Exercise -> Reproduce, exactly and in full, the records that follow, minus any pictures.

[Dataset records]

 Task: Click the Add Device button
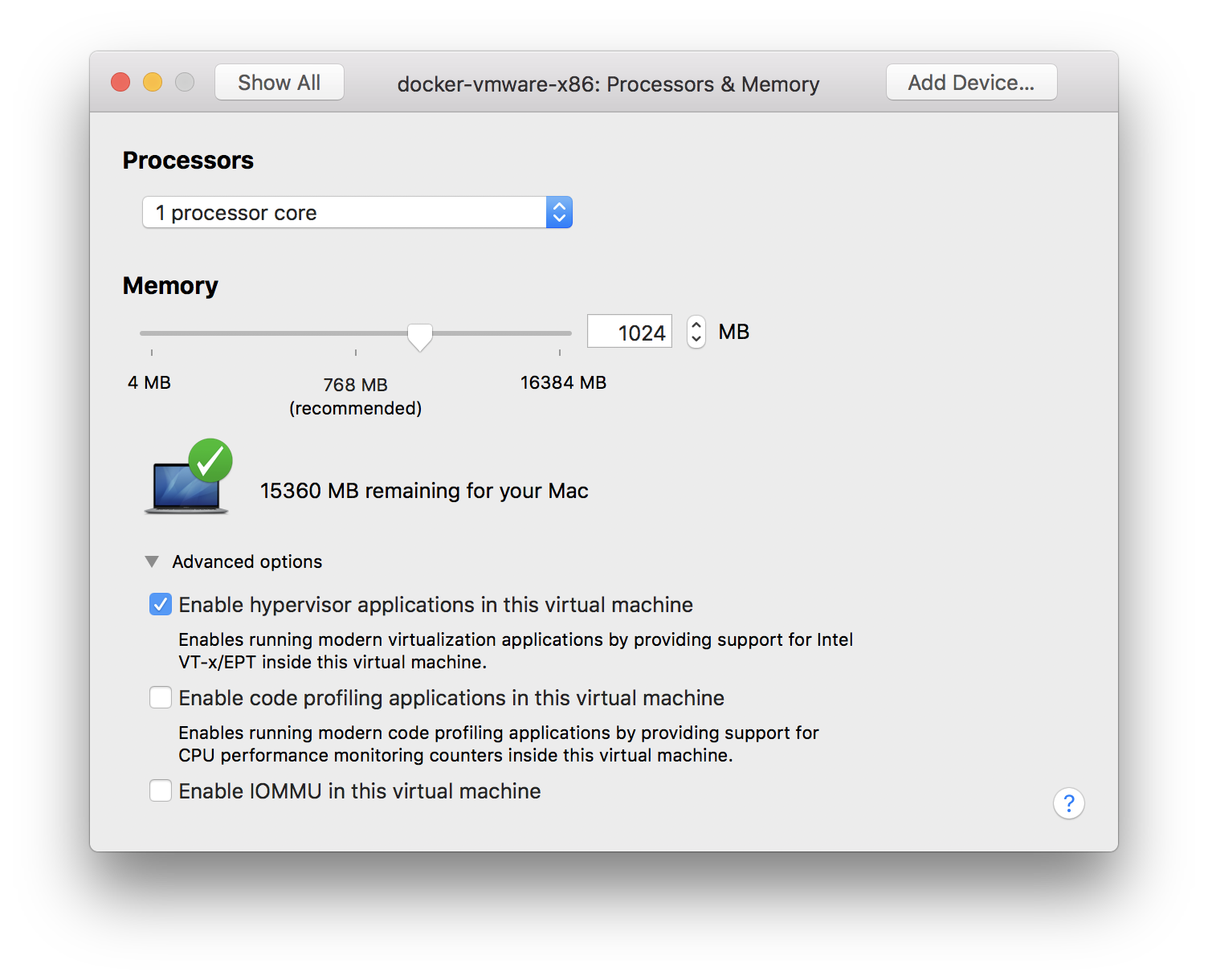point(971,81)
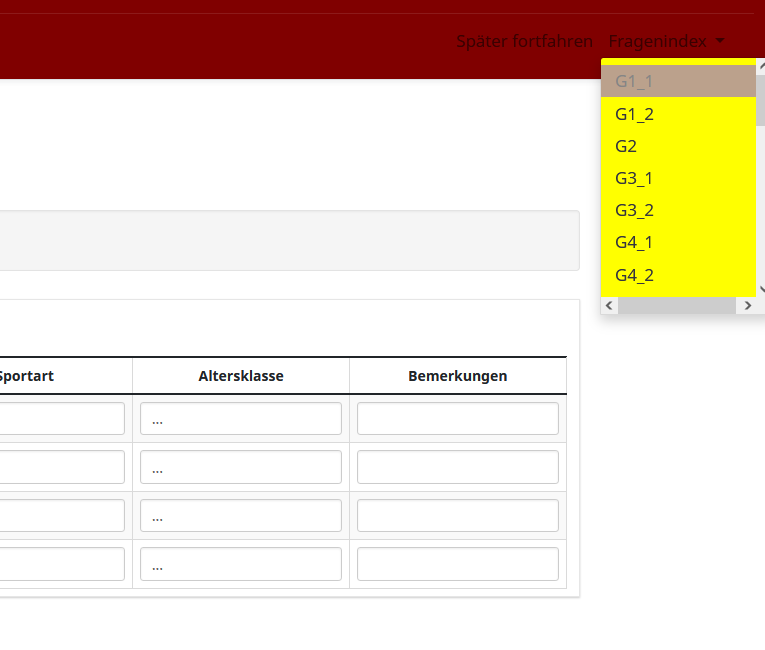Open the Fragenindex dropdown menu
The width and height of the screenshot is (765, 650).
pyautogui.click(x=666, y=41)
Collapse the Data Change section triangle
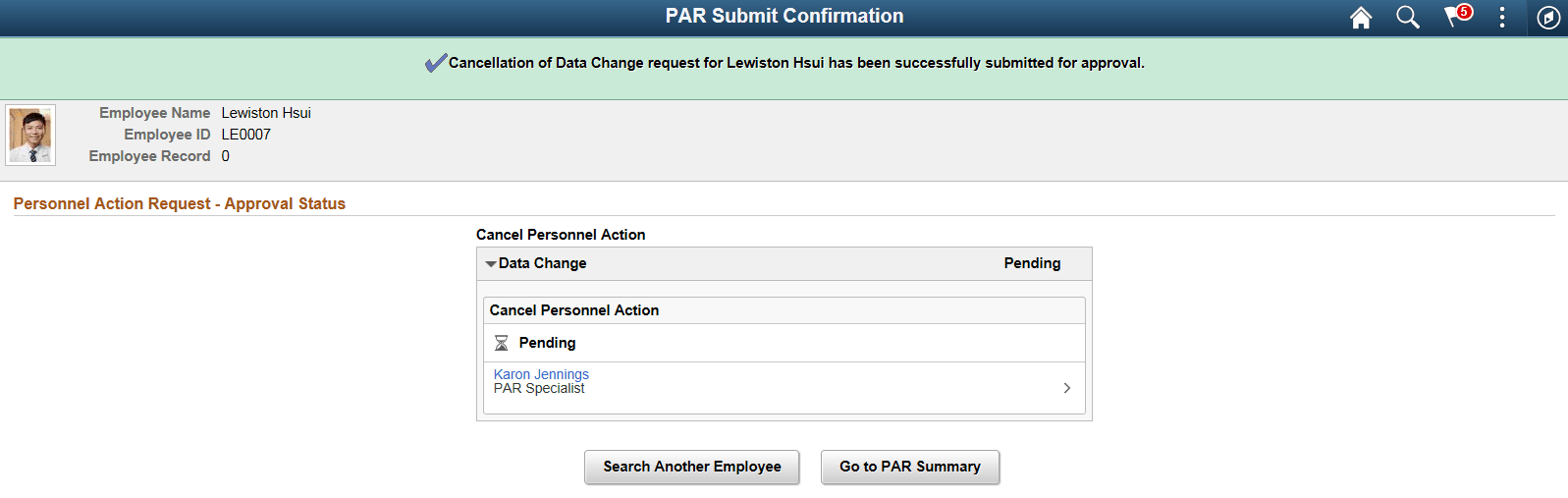The height and width of the screenshot is (498, 1568). click(490, 264)
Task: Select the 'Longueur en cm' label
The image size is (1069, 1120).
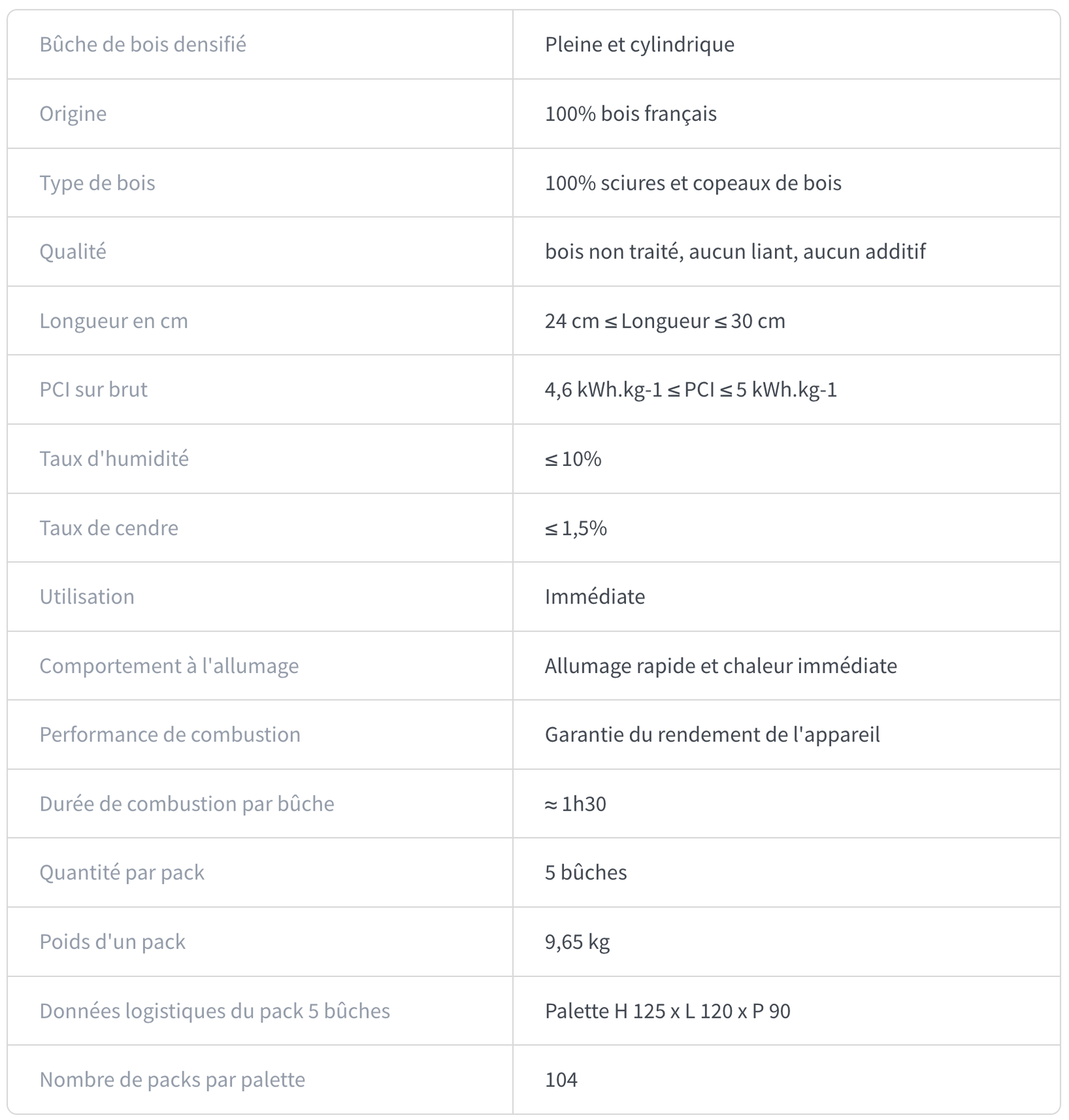Action: point(114,321)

Solution for this task ->
 Task: Click the Add Device button
point(971,81)
Open the Fragenindex dropdown menu
The width and height of the screenshot is (765, 650).
pyautogui.click(x=666, y=41)
Collapse the Data Change section triangle
The height and width of the screenshot is (498, 1568). click(490, 264)
Task: Select the 'Longueur en cm' label
The image size is (1069, 1120).
Action: point(114,321)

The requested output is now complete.